Ander voorbeeld. “In de RI&E oude stijl stond: ‘Op afdeling X is werkstress, bij ongeveer zoveel mensen en daar moeten we wat aan doen’. Nu is het de bedoeling dat je gedegener naar de problematiek kijkt en met mensen praat.“
“Waardoor komt die werkstress? Nou, er is een structurele storing in het proces. Wat is er aan de hand? Een van de machines doet het al twee maanden niet. Dit betekent dat mensen met minder materiaal hetzelfde moeten produceren: overwerk voor ongeveer 2000 mensen. Dan heb je een pareltje in handen. Aan het advies ‘repareer of vervang de machine’ heeft iedereen wat. Dan zijn het overwerk en de bijbehorende werkstress snel van de baan en is je productie weer optimaal.”

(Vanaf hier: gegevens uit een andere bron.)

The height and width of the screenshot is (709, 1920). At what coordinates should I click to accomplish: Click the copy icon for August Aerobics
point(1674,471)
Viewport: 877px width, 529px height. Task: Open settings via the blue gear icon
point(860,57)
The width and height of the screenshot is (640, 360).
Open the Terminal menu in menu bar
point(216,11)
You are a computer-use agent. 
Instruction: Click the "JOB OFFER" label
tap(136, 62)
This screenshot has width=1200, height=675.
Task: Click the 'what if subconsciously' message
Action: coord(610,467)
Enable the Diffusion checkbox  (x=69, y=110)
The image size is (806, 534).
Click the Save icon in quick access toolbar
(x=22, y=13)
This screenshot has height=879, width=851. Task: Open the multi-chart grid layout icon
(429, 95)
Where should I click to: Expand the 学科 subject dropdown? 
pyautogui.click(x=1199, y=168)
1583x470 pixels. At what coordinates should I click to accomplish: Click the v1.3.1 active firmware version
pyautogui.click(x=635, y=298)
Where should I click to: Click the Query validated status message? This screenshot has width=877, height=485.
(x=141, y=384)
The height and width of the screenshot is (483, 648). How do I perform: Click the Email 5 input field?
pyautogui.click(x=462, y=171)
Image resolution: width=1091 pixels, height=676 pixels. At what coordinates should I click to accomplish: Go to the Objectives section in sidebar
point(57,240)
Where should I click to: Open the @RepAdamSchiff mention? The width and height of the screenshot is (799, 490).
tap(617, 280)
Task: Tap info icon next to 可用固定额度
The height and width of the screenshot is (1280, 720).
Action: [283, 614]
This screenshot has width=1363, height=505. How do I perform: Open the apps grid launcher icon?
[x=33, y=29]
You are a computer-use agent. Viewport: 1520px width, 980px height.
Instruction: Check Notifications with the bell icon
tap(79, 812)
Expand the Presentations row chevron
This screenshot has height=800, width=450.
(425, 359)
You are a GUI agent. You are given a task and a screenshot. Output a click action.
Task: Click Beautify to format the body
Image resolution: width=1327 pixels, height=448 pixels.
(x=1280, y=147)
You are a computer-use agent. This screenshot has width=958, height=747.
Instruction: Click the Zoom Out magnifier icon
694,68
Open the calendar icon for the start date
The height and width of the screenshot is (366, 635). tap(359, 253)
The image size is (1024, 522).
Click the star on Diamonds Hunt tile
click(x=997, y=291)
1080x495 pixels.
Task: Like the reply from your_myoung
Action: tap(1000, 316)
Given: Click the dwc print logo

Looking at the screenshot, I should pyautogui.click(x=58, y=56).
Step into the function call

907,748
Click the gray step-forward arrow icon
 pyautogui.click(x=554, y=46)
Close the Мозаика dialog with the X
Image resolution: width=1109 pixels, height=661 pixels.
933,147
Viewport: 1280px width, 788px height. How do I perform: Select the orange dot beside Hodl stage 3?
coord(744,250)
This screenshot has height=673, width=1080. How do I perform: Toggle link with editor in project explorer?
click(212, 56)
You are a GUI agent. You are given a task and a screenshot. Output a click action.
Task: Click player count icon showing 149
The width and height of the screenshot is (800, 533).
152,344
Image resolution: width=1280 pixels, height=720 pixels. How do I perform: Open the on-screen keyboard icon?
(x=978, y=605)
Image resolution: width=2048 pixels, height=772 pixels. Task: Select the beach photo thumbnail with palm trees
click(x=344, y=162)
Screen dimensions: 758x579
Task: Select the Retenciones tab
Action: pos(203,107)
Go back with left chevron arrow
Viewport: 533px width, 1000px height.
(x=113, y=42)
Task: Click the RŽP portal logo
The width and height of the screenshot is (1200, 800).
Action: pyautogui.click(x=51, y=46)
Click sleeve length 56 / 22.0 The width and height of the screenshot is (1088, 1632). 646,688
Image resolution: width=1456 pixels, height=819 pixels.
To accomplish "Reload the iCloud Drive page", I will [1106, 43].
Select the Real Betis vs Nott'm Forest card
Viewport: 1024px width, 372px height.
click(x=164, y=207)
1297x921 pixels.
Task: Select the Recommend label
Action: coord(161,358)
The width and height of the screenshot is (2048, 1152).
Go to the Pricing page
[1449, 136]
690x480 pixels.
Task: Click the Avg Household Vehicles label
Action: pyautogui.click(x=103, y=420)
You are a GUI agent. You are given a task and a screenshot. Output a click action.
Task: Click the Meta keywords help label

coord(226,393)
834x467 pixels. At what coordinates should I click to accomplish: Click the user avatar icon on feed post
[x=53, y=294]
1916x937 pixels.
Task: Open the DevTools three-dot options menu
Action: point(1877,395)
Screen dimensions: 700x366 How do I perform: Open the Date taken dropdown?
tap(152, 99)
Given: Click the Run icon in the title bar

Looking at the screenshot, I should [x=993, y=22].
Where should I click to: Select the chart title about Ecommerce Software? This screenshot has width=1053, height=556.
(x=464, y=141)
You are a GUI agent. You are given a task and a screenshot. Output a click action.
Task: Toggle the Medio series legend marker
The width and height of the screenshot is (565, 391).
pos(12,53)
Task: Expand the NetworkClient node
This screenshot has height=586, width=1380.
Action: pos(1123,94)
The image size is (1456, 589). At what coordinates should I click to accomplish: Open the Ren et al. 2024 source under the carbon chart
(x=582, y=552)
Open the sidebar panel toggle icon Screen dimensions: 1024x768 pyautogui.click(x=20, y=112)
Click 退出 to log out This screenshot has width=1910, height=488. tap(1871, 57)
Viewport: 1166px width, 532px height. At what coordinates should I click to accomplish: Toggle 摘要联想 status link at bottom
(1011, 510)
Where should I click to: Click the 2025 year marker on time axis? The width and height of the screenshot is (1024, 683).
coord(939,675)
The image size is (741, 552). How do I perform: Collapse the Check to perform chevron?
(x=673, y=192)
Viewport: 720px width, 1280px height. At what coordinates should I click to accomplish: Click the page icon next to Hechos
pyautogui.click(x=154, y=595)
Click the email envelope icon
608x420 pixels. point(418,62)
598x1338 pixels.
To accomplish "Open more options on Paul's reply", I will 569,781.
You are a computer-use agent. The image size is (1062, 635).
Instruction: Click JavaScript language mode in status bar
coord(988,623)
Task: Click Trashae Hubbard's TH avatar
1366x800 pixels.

Meer invloed met onderbouwde argumenten
Hoe je weet of je een goede kerndeskundige te pakken hebt die dit voor je kan doen? Hoe je formuleert wat diegene moet opleveren? Hoe je zelf het verschil tussen gevaar en risico leert zien zodat je kunt doorvragen? Dit en andere zaken leert De Roos je graag in haar tweedaagse masterclass. Met concrete voorbeelden. Je gaat ook zelf aan de slag met een aantal basisvragen om een basis-RI&E te maken.
Zo krijg je meer invloed met argumenten, met een gedegen onderbouwing. De Roos: “Werk je mee aan een kwaliteits-RI&E, dan vergroot je het draagvlak. Dat straalt ook op jou af, wat weer goed is voor je zelfvertrouwen. Je zult zien dat het werkt. Dat is vooral wat ik adviseurs wil meegeven in die twee dagen.”